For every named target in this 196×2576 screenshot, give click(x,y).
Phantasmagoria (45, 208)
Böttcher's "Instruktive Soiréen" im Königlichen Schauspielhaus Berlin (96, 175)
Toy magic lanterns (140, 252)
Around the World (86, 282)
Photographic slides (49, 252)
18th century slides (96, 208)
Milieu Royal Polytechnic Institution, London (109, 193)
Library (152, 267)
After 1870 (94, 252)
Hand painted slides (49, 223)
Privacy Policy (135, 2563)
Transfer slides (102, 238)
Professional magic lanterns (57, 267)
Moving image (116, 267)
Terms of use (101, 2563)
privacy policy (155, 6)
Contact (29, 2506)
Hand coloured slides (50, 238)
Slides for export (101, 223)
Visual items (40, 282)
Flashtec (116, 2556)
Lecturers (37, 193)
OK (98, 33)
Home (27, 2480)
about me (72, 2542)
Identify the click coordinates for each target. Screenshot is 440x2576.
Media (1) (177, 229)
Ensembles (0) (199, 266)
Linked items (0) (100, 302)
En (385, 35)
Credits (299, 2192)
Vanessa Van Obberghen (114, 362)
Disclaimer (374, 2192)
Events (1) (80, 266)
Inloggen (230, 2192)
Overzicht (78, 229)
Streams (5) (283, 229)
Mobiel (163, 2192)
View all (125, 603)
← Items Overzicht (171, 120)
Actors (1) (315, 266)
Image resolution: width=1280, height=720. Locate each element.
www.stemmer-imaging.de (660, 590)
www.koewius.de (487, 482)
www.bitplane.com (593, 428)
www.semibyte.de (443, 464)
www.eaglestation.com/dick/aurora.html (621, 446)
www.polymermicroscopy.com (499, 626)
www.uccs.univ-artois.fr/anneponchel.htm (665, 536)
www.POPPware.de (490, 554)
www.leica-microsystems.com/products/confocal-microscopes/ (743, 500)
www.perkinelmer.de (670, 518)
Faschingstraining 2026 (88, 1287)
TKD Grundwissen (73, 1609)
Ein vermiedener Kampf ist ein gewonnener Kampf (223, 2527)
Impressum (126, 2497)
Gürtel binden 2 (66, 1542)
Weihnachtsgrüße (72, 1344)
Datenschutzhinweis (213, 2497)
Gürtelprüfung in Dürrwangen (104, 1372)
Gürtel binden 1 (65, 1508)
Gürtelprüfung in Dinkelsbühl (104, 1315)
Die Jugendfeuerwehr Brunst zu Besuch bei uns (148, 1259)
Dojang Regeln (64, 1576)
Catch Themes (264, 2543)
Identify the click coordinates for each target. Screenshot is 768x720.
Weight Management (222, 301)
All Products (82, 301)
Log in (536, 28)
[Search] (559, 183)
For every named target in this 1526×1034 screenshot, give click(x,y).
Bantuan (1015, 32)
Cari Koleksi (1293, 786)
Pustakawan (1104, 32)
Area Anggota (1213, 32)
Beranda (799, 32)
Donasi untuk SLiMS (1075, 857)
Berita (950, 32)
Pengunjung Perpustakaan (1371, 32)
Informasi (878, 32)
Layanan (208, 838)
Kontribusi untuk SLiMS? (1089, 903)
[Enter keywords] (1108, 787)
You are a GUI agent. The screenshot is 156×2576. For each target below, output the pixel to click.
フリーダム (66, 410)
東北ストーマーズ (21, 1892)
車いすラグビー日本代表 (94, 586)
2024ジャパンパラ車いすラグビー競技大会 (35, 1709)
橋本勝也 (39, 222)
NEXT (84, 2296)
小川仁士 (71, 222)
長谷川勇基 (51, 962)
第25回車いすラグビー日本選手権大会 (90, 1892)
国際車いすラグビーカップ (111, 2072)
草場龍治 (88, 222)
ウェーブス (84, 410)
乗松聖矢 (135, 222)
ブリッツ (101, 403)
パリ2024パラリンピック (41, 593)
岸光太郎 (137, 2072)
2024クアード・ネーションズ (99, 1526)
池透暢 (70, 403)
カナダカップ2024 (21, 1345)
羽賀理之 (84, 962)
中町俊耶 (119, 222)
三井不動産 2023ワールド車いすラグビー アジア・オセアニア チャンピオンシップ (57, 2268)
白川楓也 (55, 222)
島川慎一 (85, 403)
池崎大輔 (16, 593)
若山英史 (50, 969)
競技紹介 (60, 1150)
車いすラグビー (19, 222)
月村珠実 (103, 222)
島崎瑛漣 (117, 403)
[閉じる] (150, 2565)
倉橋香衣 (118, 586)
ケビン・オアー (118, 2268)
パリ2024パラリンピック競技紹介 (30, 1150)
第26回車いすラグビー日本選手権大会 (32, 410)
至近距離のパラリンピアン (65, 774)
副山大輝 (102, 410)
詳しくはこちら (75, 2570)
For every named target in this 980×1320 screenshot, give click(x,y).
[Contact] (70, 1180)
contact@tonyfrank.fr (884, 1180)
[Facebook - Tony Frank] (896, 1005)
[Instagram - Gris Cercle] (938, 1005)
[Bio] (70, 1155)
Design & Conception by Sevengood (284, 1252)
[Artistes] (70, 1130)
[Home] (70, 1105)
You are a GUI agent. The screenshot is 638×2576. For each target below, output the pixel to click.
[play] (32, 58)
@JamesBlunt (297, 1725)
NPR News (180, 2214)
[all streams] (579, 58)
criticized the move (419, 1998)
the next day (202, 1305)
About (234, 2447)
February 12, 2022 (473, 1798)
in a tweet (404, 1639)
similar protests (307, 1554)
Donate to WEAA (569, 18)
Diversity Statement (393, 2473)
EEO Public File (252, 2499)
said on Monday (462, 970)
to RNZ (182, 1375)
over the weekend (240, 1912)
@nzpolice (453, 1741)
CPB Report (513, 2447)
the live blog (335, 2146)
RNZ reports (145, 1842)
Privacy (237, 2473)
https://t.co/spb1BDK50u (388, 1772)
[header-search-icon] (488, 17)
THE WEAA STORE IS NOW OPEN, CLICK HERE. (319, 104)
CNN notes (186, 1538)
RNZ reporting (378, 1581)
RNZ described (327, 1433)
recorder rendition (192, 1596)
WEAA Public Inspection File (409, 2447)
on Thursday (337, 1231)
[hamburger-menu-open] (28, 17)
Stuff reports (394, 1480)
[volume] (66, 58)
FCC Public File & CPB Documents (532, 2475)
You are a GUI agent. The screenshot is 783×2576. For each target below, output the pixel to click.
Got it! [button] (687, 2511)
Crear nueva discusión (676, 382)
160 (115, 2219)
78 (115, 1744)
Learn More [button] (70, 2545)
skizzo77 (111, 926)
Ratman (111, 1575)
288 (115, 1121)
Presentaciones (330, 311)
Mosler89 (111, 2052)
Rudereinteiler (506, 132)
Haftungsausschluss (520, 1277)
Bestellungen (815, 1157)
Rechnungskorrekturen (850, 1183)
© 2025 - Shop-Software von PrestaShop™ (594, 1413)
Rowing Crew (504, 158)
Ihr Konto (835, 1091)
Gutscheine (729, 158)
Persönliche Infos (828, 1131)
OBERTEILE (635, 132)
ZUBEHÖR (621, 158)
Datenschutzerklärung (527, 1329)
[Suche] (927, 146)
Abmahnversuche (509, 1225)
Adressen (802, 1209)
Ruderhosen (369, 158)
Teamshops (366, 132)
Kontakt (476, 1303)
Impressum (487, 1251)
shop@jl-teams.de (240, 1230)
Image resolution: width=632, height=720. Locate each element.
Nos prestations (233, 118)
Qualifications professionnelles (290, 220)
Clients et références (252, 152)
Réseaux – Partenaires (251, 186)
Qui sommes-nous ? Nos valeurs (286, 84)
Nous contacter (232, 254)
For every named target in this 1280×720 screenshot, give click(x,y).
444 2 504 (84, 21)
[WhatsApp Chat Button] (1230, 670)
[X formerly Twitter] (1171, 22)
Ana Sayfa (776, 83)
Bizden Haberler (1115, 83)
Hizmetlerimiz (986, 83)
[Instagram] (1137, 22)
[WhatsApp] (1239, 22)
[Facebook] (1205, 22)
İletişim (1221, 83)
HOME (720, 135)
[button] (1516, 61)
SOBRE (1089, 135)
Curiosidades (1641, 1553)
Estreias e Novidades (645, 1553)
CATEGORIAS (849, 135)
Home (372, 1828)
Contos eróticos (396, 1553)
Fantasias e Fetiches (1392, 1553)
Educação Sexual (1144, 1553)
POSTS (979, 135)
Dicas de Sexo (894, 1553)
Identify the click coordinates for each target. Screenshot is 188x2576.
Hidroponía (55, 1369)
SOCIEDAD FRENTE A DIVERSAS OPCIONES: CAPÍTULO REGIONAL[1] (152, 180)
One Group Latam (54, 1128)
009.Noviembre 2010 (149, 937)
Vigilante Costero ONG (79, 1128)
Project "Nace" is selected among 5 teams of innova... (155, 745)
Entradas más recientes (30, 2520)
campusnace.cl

————————

Reproduce word for word the items above, starting at the line that contains "[Search] (559, 183)" and ending at the line that contains "詳しくはこちら (75, 2570)", with both of those lines included.

▸ Correct response
[Search] (559, 183)
For every named target in this 1526×1034 screenshot, give click(x,y).
Bantuan (1015, 32)
Cari Koleksi (1293, 786)
Pustakawan (1104, 32)
Area Anggota (1213, 32)
Beranda (799, 32)
Donasi untuk SLiMS (1075, 857)
Berita (950, 32)
Pengunjung Perpustakaan (1371, 32)
Informasi (878, 32)
Layanan (208, 838)
Kontribusi untuk SLiMS? (1089, 903)
[Enter keywords] (1108, 787)
You are a GUI agent. The screenshot is 156×2576. For each target below, output the pixel to click.
フリーダム (66, 410)
東北ストーマーズ (21, 1892)
車いすラグビー日本代表 (94, 586)
2024ジャパンパラ車いすラグビー競技大会 (35, 1709)
橋本勝也 (39, 222)
NEXT (84, 2296)
小川仁士 (71, 222)
長谷川勇基 (51, 962)
第25回車いすラグビー日本選手権大会 (90, 1892)
国際車いすラグビーカップ (111, 2072)
草場龍治 (88, 222)
ウェーブス (84, 410)
乗松聖矢 (135, 222)
ブリッツ (101, 403)
パリ2024パラリンピック (41, 593)
岸光太郎 (137, 2072)
2024クアード・ネーションズ (99, 1526)
池透暢 (70, 403)
カナダカップ2024 (21, 1345)
羽賀理之 (84, 962)
中町俊耶 (119, 222)
三井不動産 2023ワールド車いすラグビー アジア・オセアニア チャンピオンシップ (57, 2268)
白川楓也 (55, 222)
島川慎一 (85, 403)
池崎大輔 (16, 593)
若山英史 (50, 969)
競技紹介 (60, 1150)
車いすラグビー (19, 222)
月村珠実 (103, 222)
島崎瑛漣 (117, 403)
[閉じる] (150, 2565)
倉橋香衣 (118, 586)
ケビン・オアー (118, 2268)
パリ2024パラリンピック競技紹介 (30, 1150)
第26回車いすラグビー日本選手権大会 (32, 410)
至近距離のパラリンピアン (65, 774)
副山大輝 (102, 410)
詳しくはこちら (75, 2570)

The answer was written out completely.